Maggots! The juvenile forms of flies, are often found in decomposing vegetation, dung and certainly in carrion; as anyone knows on finding forgotten leftovers of dog meals. Flies can help police in investigating unexplained deaths. Flies arrive at a dead body soon after it cools and forensic entomologists can work out the time since death by the succession of types and life cycle stage of insects found on the body. Eggs, larvae and pupal cases (particularly of flies) tell their own part of the story. Fly pupal cases remained in Egyptian mummies and Mexican tombs until discovered by modern archeologists. The carrion fly larvae had feasted on the body, metamorphosed into adult flies which buzzed off to find a gruesome new breeding spot and left the pupal case evidence of their ancient presence.
Fly larva or maggot from a compost heap.
Adult bushflies, the bane of the Australian bush, lay eggs in rich, moist, fresh dung. Larvae hatch, eat the organic debris in the dung and pupate then change into adults which fly off to plague us.
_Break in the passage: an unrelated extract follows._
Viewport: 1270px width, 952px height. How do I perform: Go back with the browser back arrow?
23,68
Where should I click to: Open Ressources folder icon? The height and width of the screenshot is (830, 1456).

Maggots look just so different to the adult fly. They don't have legs, wings or eyes. They are soft-bodied as they usually live in moist environments of compost heaps, other rotting vegetation, dung pats or freshly dead animals. No wonder they inspire feelings of disgust and loathing as they blindly squirm their way around their squishy home. But they do a great job breaking down organic matter.
Fly larva. Note the absence of legs. Head is at the bottom of photo.
Medicinal Maggots. Yuk! In Europe and the USA, doctors place specially bred, sterilised blowfly maggots on open wounds to clean out the dead tissue while leaving healthy tissue - yes, maggots can tell the difference. An additional benefit is that they secrete anti-bacterial waste products and can be used in medical cases where anti-biotic resistant strains of Staphlycoccus aureus and other streptococcal infections have taken hold. It is thought that the anti-bacterial action is partly caused by changes in pH of the wound as maggots secrete ammonia-based waste products.
To make sure the maggots stay in place, a special cast with a nylon netting top is closely fitted to the maggot-infested wound and an absorbent pad placed on top of the netting to soak up any toxic by-products of maggot-feeding which might lead to tetanus infections. A standard infestation of 10 maggots/cm2 of wound is prescribed. Any qualms the patient may have about maggot therapy are psychological as the only physical sensation is a tickling or nipping feeling in the wound. Positive effects on wounds were seen within 48 hours of starting maggot therapy.
This form of treatment is used in badly-healing leg and foot ulcers of diabetics, bed sores, stab wounds and operation wounds. Understandably, this treatment is considered unconventional among some parts of the medical profession (and presumably patients!) as we associate maggots with filth and disease.